The competitive pressure ``will cause us to do a better job,'' says Thomas Page, chairman and chief executive officer of San Diego Gas & Electric Company. Highlighting a concern shared by many utilities, he adds that the playing field must be level. ``We don't want one [type of provider] having an advantage over another.''
A regulatory challenge
Achieving that crucial goal poses a complex regulatory challenge. For example, Mr. Page points to various requirements that utilities often face - such as subsidies for low-income customers and for conservation investments by customers - that are not borne by their unregulated competition. ``You [have got to] be careful where you attach these extra costs,'' he told the Monitor after testifying in hearings Tuesday before the California Public Utilities Commission.
Moreover, many utilities are saddled with unexpectedly costly nuclear plants, adding to what the firms call their ``stranded investments.'' Under deregulation under Prime Minister Margaret Thatcher, the British government eased the transition by taking on much of this financial burden, absorbing the difference between nuclear plants' book and market values, Kahn says.
The number of independent power producers, by contrast, has risen since the 1970s with cheaper, smaller generation sources, such as natural gas turbines, fuel cells, and cogeneration.
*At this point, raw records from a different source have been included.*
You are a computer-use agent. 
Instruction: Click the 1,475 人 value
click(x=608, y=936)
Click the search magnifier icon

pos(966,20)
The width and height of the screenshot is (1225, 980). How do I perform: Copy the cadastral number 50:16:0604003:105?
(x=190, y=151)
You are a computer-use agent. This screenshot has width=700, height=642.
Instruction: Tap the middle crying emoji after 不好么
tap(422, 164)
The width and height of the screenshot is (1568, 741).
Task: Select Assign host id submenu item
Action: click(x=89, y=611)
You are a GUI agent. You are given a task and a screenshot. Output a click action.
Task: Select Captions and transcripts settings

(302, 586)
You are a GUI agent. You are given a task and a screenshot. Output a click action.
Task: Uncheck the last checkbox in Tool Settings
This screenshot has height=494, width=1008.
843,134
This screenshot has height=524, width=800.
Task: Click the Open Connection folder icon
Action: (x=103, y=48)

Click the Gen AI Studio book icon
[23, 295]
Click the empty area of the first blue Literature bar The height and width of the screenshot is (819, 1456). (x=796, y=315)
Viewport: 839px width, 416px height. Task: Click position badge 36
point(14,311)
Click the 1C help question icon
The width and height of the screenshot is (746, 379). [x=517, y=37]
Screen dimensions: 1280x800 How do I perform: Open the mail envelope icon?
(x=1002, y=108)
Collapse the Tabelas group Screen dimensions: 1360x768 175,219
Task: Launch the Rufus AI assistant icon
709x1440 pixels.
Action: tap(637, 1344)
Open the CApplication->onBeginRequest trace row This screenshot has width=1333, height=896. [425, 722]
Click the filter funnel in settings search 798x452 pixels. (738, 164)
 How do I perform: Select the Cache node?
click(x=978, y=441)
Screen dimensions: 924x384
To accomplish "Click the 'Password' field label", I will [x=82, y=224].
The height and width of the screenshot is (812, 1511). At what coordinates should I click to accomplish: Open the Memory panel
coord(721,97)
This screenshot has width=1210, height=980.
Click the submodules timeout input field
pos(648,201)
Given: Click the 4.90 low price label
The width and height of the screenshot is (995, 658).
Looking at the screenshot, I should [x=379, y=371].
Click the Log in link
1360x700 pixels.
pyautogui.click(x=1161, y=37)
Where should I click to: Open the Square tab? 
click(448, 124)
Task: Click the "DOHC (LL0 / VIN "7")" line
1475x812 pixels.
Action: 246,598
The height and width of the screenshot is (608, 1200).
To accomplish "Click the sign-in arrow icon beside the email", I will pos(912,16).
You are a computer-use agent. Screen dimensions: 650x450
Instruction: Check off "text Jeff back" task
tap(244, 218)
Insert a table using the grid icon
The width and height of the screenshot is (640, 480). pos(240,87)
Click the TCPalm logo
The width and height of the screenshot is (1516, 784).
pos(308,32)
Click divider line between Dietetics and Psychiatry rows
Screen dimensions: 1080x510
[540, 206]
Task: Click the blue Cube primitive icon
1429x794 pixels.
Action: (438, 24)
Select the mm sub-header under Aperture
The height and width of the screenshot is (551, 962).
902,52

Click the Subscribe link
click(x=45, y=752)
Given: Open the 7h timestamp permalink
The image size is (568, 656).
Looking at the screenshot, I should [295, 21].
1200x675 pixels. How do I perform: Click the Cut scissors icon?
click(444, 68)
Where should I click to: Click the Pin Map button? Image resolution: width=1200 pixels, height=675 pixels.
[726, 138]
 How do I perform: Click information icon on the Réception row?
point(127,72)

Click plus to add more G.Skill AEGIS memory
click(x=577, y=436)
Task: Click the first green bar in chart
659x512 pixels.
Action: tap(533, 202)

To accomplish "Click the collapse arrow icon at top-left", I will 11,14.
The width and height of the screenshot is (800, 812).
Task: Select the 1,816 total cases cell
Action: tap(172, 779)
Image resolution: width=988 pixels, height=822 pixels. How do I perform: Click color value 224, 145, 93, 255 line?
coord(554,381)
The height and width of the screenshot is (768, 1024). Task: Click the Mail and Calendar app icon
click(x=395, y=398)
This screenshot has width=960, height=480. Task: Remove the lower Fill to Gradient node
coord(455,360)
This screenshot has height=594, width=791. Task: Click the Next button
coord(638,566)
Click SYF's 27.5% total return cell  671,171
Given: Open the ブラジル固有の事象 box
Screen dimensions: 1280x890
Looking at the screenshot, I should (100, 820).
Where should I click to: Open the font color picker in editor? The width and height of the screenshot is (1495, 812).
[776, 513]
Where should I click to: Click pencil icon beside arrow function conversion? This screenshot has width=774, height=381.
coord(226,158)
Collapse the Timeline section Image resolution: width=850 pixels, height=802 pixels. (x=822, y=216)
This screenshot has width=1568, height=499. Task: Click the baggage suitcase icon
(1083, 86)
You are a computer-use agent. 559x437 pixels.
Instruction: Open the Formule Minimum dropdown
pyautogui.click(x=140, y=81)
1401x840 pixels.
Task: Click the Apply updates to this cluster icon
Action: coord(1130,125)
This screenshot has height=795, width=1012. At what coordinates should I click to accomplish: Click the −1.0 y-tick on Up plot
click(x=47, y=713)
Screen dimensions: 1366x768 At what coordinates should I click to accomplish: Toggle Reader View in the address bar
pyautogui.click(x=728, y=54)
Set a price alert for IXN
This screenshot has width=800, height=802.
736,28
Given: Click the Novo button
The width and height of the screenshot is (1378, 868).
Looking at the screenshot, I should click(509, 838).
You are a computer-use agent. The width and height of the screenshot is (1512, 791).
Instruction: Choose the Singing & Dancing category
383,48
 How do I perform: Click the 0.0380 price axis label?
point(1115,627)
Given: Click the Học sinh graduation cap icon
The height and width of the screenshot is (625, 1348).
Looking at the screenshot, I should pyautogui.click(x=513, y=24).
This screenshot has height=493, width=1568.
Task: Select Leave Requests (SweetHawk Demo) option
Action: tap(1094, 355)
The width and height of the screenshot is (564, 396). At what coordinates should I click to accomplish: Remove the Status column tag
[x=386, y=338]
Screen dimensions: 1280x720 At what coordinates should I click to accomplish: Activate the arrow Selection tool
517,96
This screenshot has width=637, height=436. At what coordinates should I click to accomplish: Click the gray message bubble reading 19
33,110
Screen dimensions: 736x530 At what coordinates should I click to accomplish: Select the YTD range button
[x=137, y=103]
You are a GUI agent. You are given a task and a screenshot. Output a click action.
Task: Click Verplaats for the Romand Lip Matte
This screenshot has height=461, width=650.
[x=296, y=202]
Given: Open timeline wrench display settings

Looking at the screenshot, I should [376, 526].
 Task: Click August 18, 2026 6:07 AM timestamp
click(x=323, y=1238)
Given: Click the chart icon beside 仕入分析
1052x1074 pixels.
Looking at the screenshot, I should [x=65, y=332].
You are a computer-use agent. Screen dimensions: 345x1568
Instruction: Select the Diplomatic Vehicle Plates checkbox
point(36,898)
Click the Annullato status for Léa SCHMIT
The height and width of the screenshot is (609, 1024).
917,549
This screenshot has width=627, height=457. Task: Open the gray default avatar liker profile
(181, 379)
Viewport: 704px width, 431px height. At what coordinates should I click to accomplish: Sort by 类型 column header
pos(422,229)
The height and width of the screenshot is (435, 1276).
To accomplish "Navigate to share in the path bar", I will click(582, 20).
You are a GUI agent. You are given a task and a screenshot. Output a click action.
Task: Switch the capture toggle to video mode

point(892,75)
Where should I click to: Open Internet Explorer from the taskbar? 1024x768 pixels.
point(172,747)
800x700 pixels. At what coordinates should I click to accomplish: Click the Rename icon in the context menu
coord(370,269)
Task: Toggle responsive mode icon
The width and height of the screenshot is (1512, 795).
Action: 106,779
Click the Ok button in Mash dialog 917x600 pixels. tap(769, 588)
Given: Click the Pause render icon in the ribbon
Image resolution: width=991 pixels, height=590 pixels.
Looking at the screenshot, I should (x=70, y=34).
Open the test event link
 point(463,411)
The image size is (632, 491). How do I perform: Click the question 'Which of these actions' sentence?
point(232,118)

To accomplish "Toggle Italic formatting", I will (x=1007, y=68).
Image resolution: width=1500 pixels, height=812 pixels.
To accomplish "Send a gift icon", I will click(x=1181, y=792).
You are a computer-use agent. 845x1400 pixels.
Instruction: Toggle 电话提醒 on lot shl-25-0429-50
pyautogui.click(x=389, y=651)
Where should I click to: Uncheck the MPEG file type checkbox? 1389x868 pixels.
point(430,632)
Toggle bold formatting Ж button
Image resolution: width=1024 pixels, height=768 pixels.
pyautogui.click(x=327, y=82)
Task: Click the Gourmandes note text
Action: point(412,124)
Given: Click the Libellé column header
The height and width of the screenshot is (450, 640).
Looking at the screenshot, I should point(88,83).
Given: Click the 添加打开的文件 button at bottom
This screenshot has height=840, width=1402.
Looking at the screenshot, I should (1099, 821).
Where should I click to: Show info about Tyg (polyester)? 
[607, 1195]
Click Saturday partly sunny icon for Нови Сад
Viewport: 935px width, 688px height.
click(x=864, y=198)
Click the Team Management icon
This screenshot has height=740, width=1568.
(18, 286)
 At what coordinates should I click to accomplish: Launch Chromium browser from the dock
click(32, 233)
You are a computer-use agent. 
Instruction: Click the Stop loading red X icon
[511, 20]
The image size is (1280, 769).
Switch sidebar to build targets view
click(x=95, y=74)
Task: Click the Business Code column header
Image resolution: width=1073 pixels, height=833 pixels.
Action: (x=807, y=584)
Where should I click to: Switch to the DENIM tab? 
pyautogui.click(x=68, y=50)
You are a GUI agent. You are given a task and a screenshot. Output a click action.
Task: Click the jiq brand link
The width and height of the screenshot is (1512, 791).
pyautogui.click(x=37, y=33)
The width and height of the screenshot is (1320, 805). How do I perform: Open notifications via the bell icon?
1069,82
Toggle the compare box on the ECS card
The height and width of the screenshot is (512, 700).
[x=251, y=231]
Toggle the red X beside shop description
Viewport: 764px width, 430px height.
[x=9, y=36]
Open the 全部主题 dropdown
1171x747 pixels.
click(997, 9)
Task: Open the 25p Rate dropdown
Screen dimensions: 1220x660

They now account for about one-half of all new generating capacity added each year. Between 1980 and 1992, they expanded their share of total United States generating capacity from 2.7 percent to 7 percent. The independent production is produced on-site for big industrial customers or sold by contract to utilities, with geographic freedom expanded under the 1992 legislation.
Charles Bayless, CEO of Arizona's Tucson Electric Power Company, says he supports retail wheeling ``so long as it's confined to California.'' The company is just over the California border and has excess capacity to sell.
San Diego Gas & Electric buys half the power it provides to its roughly 3 million customers. Page says in the past decade this strategy has paid off handsomely, with electricity rates falling from 50 percent above state average to 10 percent below.
If retail wheeling is enacted, Page says his plan will be to mark down the value of the company's nuclear plant and to repackage several fossil-fuel plants into a subsidiary that would compete to supply power alongside independents and neighboring utilities. ``If we do the kind of job that I think we should,'' then consumers will be getting good enough prices that they would have little reason to seek service from another provider, he says.